### YOUR INSTRUCTIONS
Where the records below have a line with "agent", that line is to be copied.
───── SUPPLIED RECORDS
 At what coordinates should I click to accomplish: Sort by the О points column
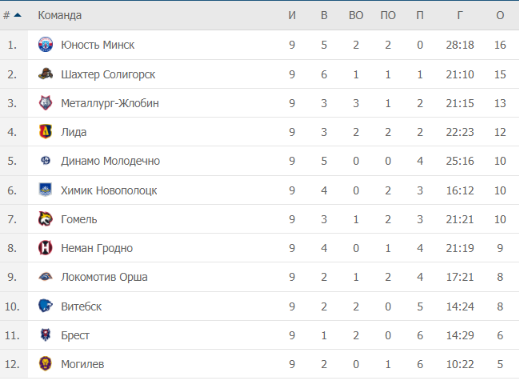pyautogui.click(x=500, y=15)
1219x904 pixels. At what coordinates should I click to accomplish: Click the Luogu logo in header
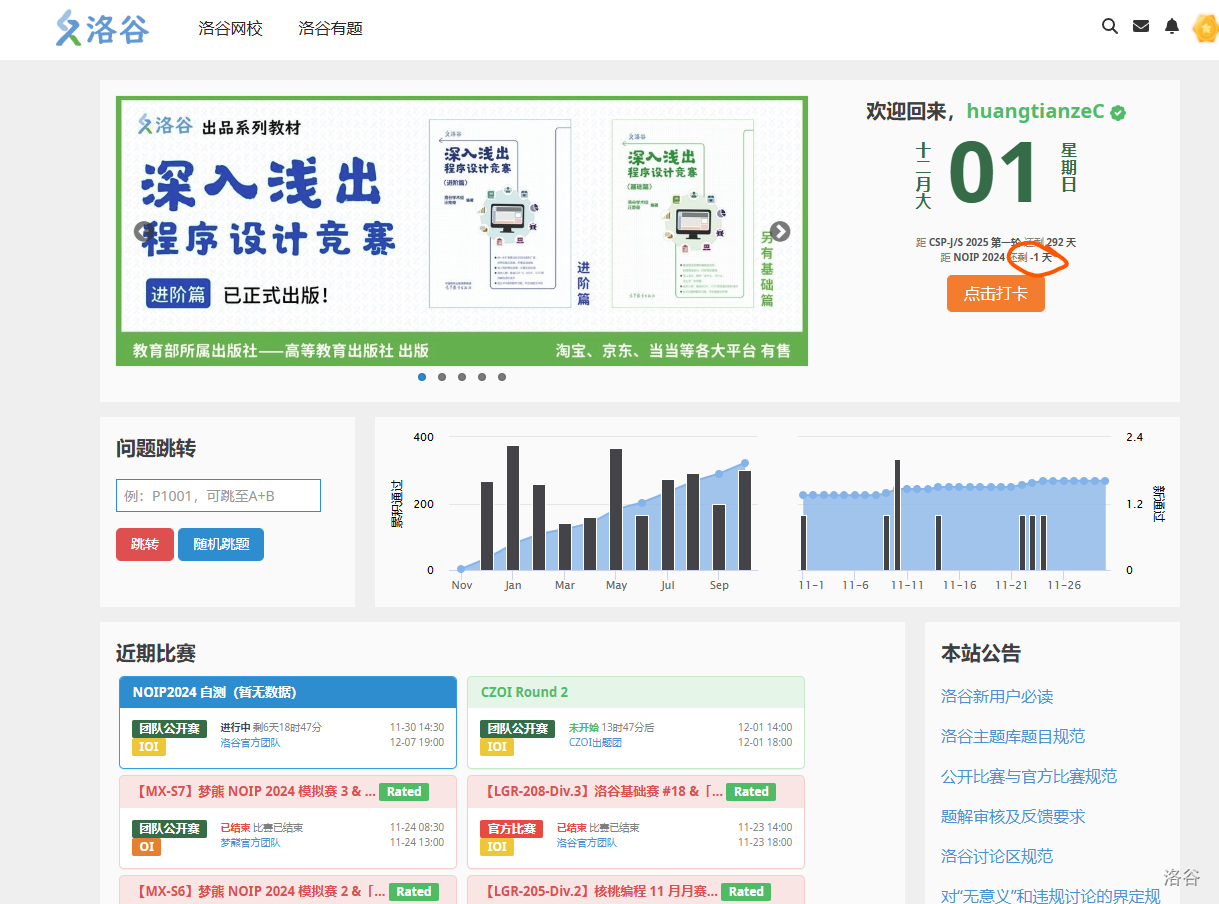(x=102, y=28)
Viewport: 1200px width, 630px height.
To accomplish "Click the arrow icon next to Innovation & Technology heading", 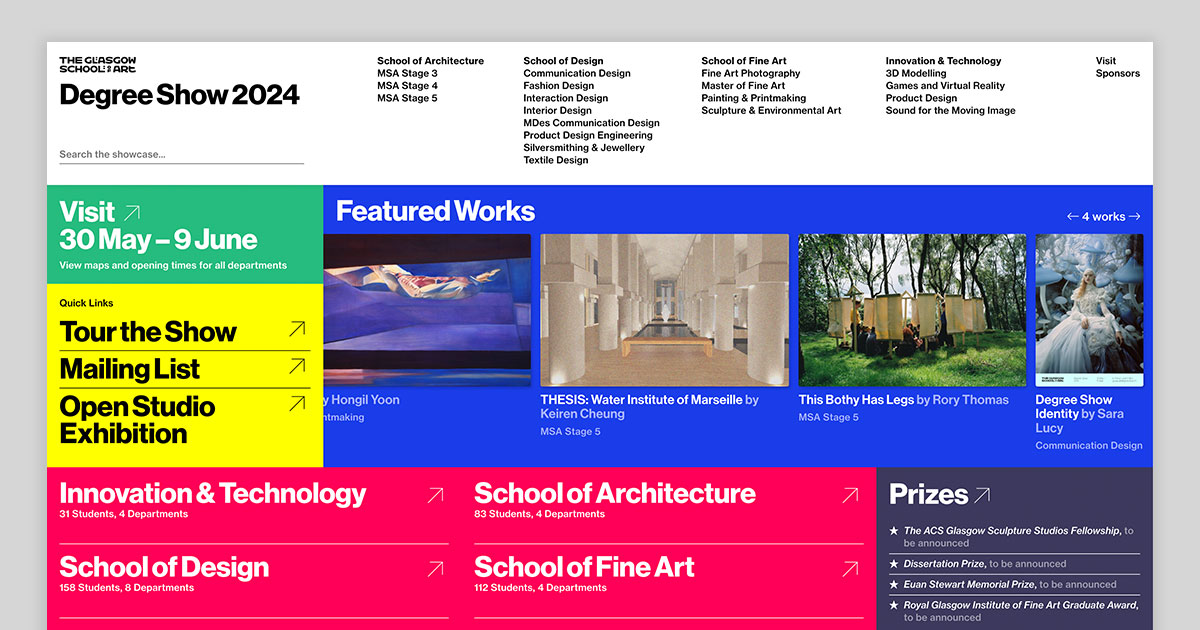I will pos(435,495).
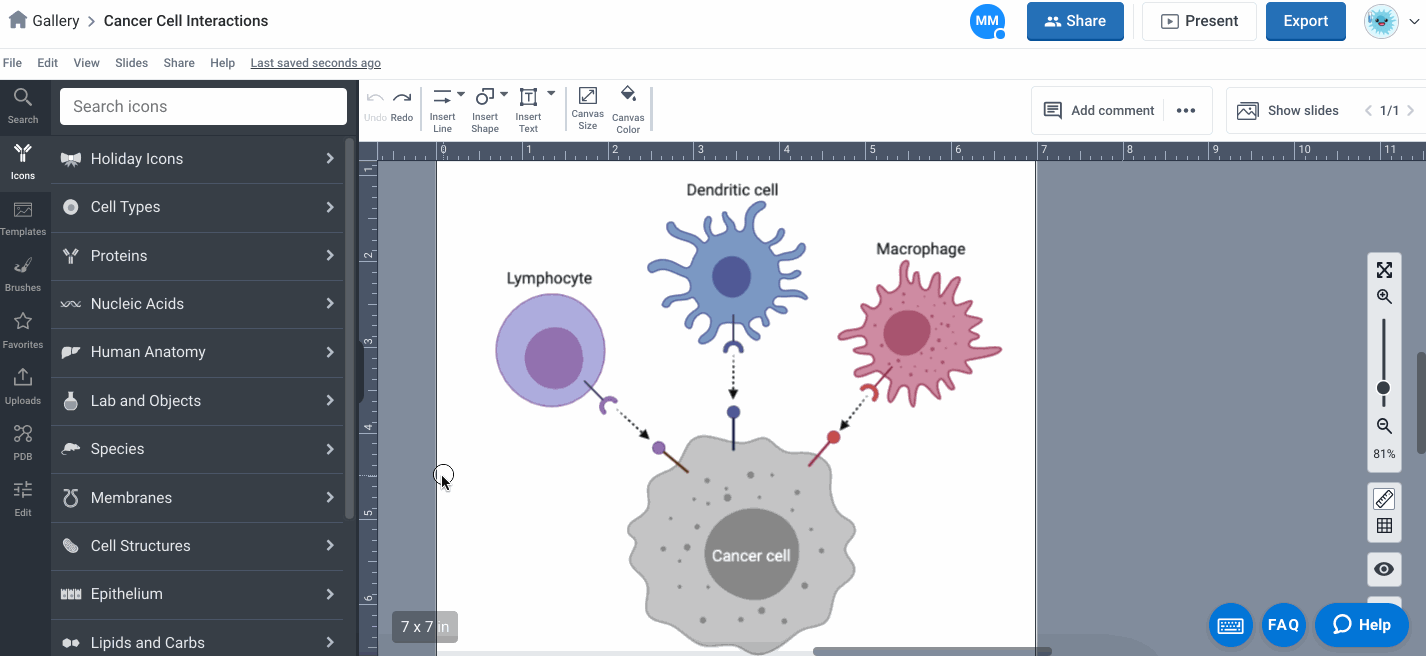This screenshot has width=1426, height=656.
Task: Toggle the eye preview visibility button
Action: click(1384, 569)
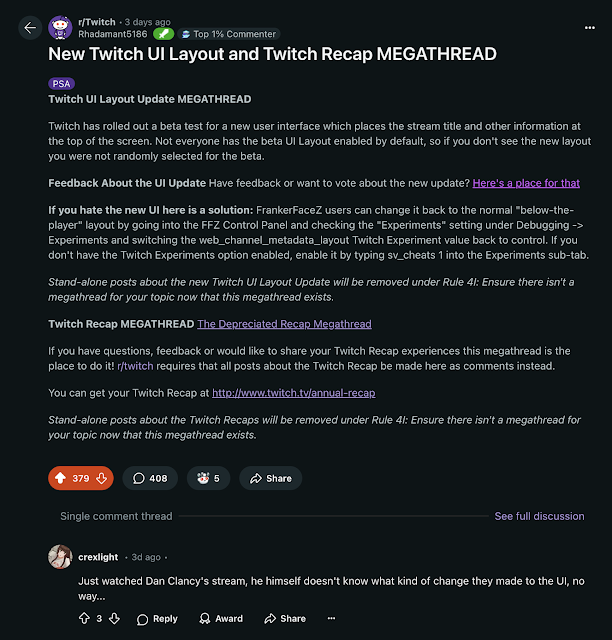Open the "Here's a place for that" link
The width and height of the screenshot is (612, 640).
[x=526, y=183]
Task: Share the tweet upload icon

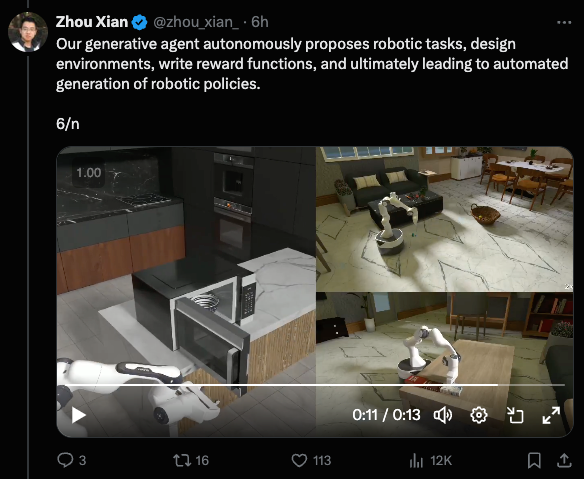Action: pos(564,460)
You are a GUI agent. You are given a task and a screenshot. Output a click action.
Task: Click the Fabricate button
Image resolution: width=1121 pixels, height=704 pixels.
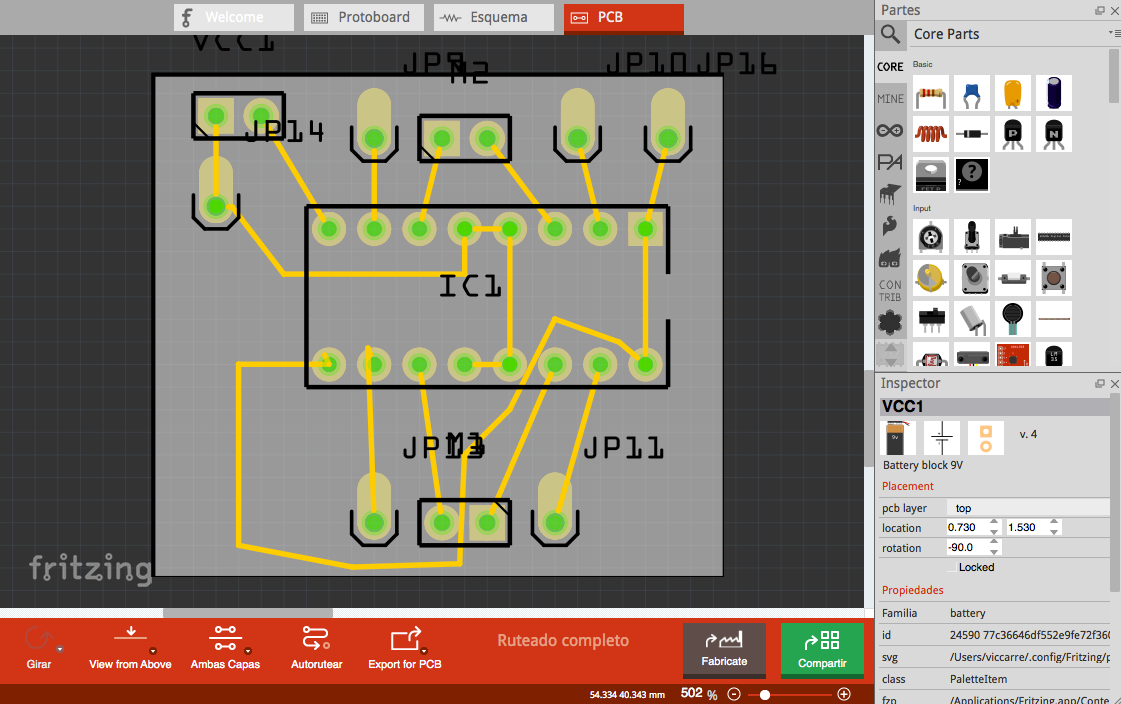coord(724,650)
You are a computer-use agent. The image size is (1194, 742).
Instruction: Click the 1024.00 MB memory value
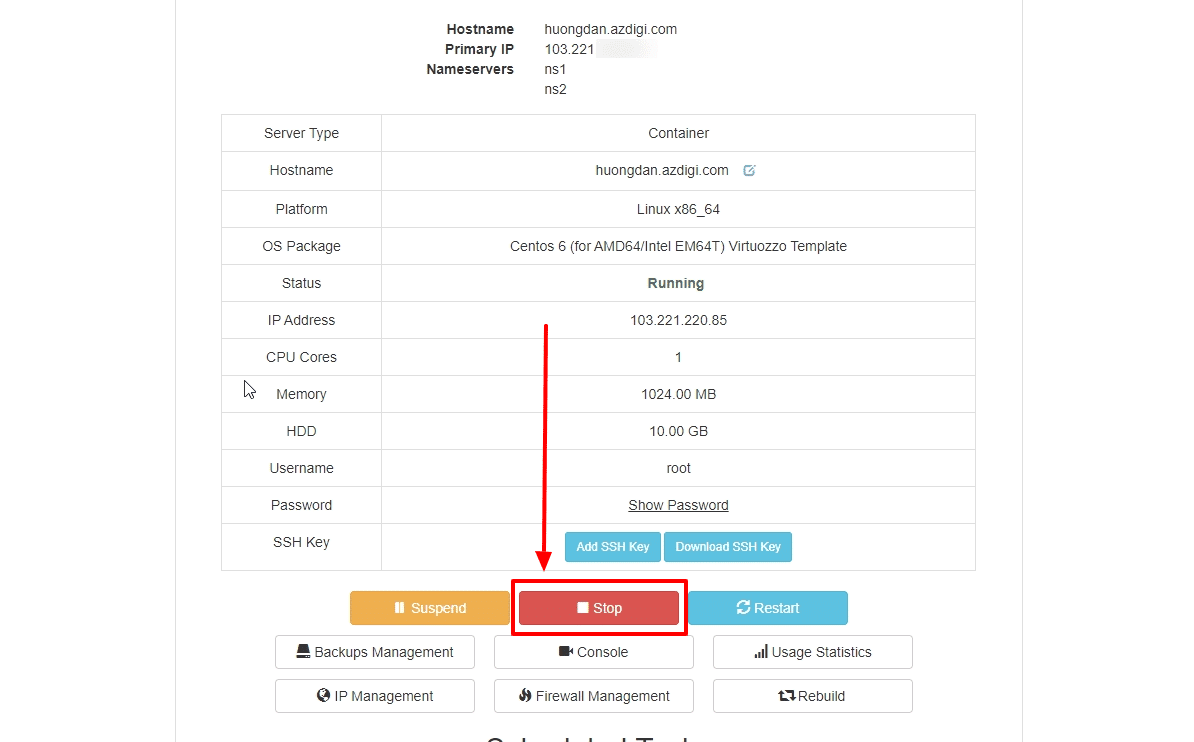[678, 394]
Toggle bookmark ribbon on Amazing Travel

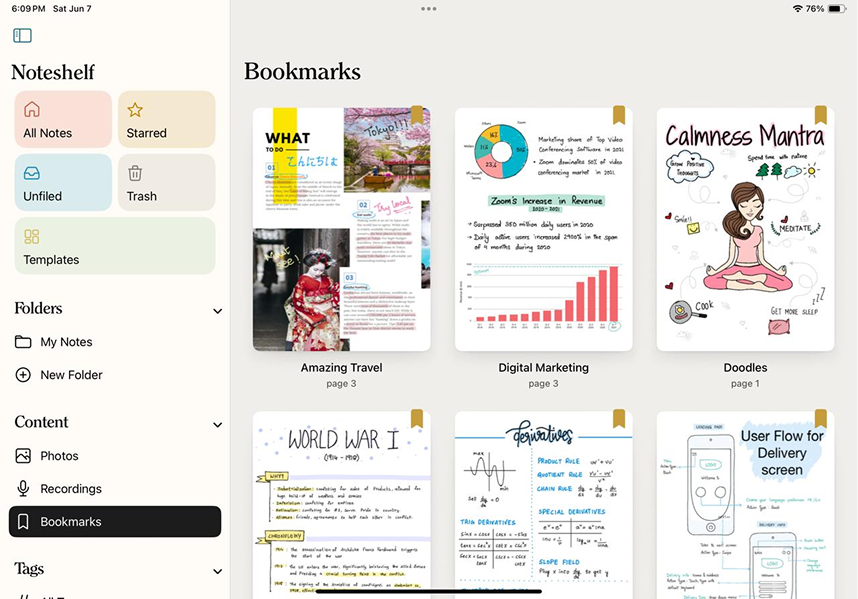pos(417,115)
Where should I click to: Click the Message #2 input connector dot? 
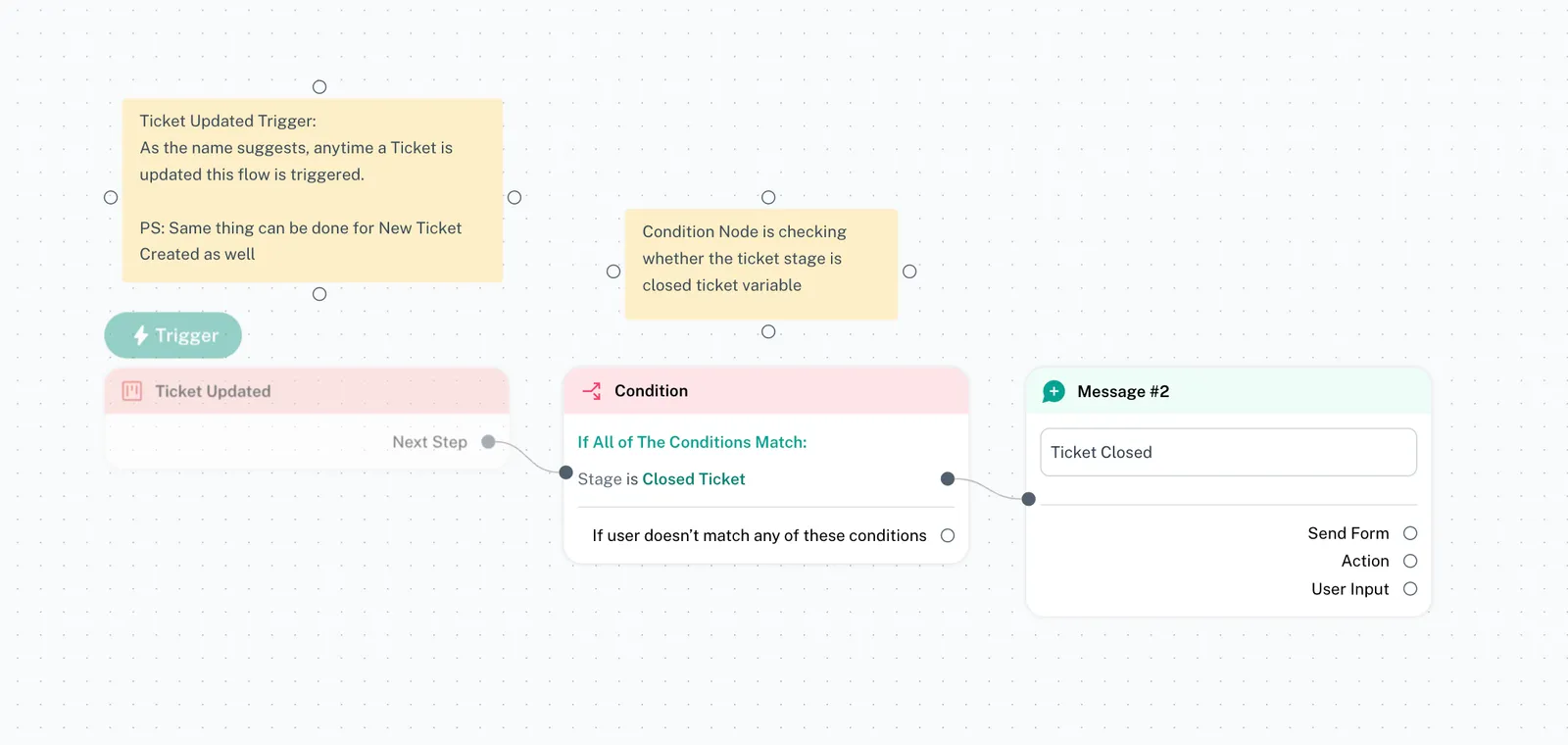(x=1028, y=499)
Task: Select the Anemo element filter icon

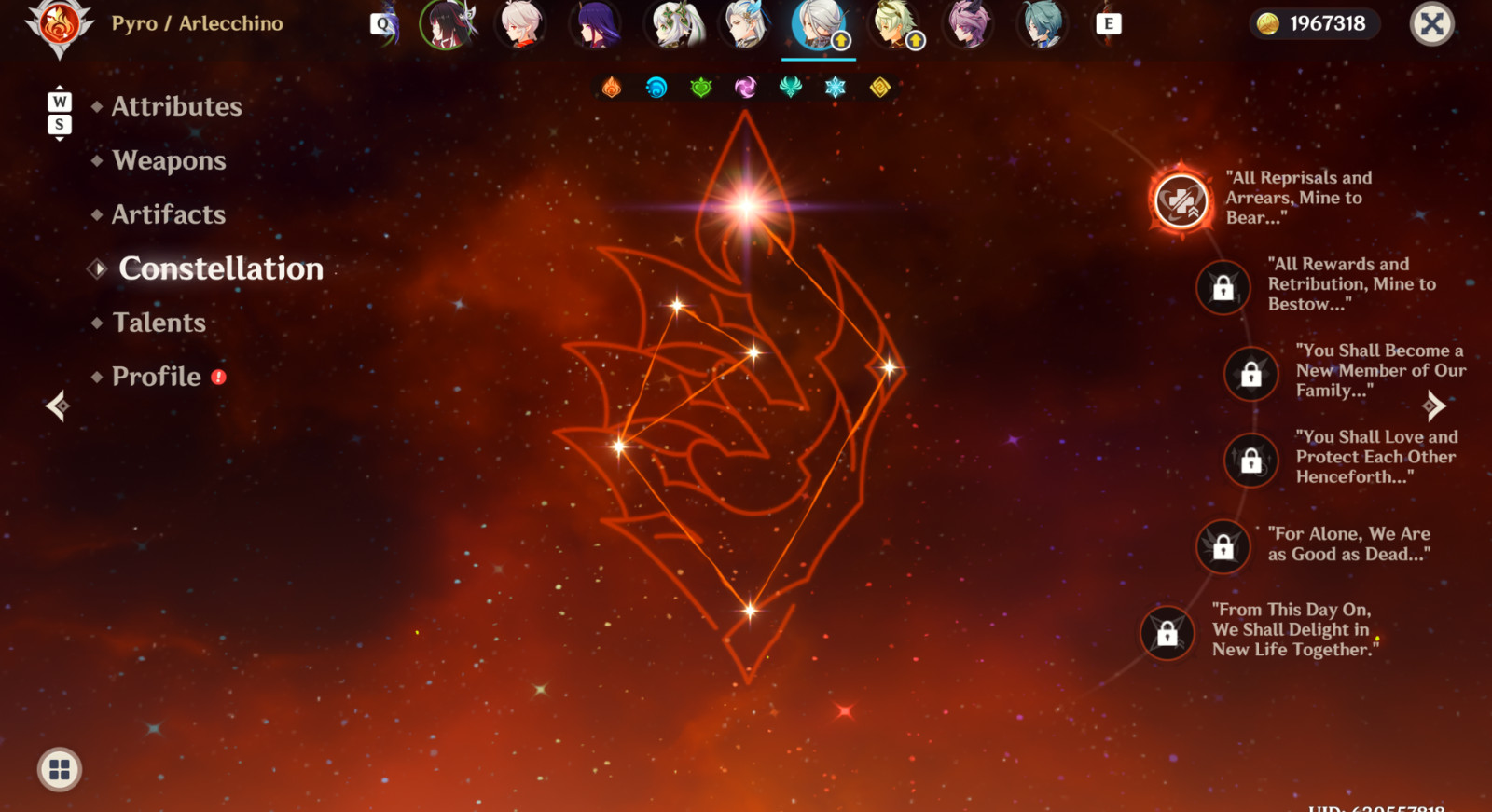Action: [791, 88]
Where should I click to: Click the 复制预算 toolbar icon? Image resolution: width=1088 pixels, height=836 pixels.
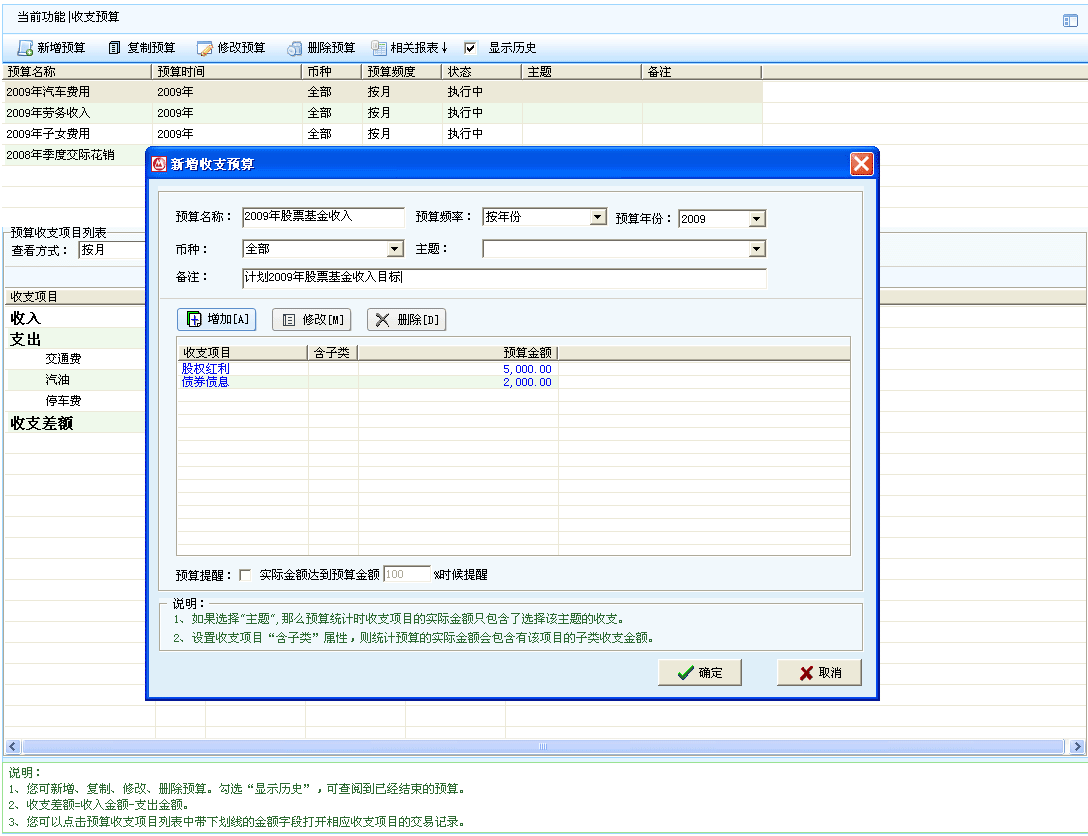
──────────
### RESULT FOR THIS EXERCISE
You are a GUI agent. You are given a task and a screenshot. Output a click action.
You are a computer-use agent. The image size is (1194, 742).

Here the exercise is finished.